20121102

Mosca

Di Micheal Jackson ne avevamo parlato così, tanto per sciogliere il ghiaccio, non era poi tanto importante che a me non piacesse per svariati motivi, ma lui sentì il bisogno di farmi cambiare idea.

Ero stanca. Dopo quattro anni filati di libera lotta mentale sentivo il bisogno di rifugiarmi in un luogo virtuale defilato e anonimo. Mi soffermai ad osservare per qualche giorno un social di seconda categoria e, quando capii che sembrava fosse fatto apposta per utenti fuggiti dal ghetto, mi aggregai.

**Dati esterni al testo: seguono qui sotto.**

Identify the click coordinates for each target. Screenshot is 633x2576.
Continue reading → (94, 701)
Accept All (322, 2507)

Mosca è una città puttana. Troppo diversa da me, si divertiva a spengere i miei focosi entusiasmi con secchi di acqua gelata. Prima mi attirava in rifugi semi luminosi (poiché la troppa luce non fa per me), mi convinceva a restare, mi baciava dolcemente il collo, me lo cingeva. E poi stringeva. Mi osservava soffocare mentre scalciavo e piangevo e solo allora decideva di lasciarmi andare.
Tanto lo sapeva già che sarei tornata.
E il gioco ricominciava.

Attirò ben presto la mia attenzione con i suoi pensieri carichi di pioggia e la sua intimità incomprensibile. Mi sentivo "pedinata" ma davo la colpa al mio passato ed alla paura di essere diventata irrimediabilmente paranoica.
In punta di piedi, con la leggerezza di un acrobata, si insinuò nel mio monolocale virtuale. Mi osservava da una porta socchiusa, dalla finestra di fronte nascosto da una tenda consumata, mentre io facevo finta di non aver capito.

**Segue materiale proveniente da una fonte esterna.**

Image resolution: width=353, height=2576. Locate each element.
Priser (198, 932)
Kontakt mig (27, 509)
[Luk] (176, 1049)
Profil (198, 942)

Mosca mi aveva trovato anche lì. Aveva preso altre forme ma io l'avevo riconosciuta e già mi sentivo bagnare tra le gambe. Decisi di attaccare per difendermi, io con la spada sempre pronta, la lucidai e attesi la sua mossa.
Dolcissima e decisa mi porse il fodero ma prima la accarezzò, si tagliò appena e mi offrì una goccia del suo sangue.
La lasciai lì, da sola, ostentando una falsa sicurezza e altera me ne andai.
Tanto lo sapevo già che sarebbe tornata.

Lui era lì, mi aspettava e mi invitava a giocare. Lasciala stare Mosca, mi diceva, scendi con me, c'è un posto che ti voglio mostrare, vieni a vedere come sono io.
Le (sue) scale in discesa erano ripidissime, dovevo aggrapparmi alle pareti per non cadere rovinosamente a terra. Scendevo piano piano e pensavo che stavolta no, non avrei avuto la forza di rialzarmi ancora, non in quel momento.
Il suo io era scuro più della notte più nera e gli servivo per fare luce, ma una parte di lui era tentata di imprigionarmi lì, spegnermi e rendermi simile. Sembrava che mi conoscesse, che sapesse dei miei maestri mafiosi, feccia della peggior specie, sapeva che mi avevano allevato a bastonate e quanto fossero stupiti ogni volta che mi rialzavo e mi rimettevo nuovamente in posizione di combattimento. Avanti, colpite!

Mi feci aspettare parecchio, lui con la valigia già pronta non ebbe difficoltà a convincermi e partimmo: Mosca.
Non ci volevo credere.
Mi lasciai avviluppare in un abbraccio morbido e tristissimo e in quel momento, forse, lo avrei seguito fino all'inferno.
Ma lui mi accompagnò sulla soglia e mi chiuse piangendo la porta in faccia. Me ne andai sapendo che non aveva avuto il coraggio di dannarmi ad un destino di amore e morte e lasciò una canzone al posto suo.
Lo amai disperatamente per un momento.

Non ti fidare mai di Mosca, è una squillo di lusso che ti invita a godere, gettandoti in un letto sfatto con altri come te, ma lei non partecipa. Mai.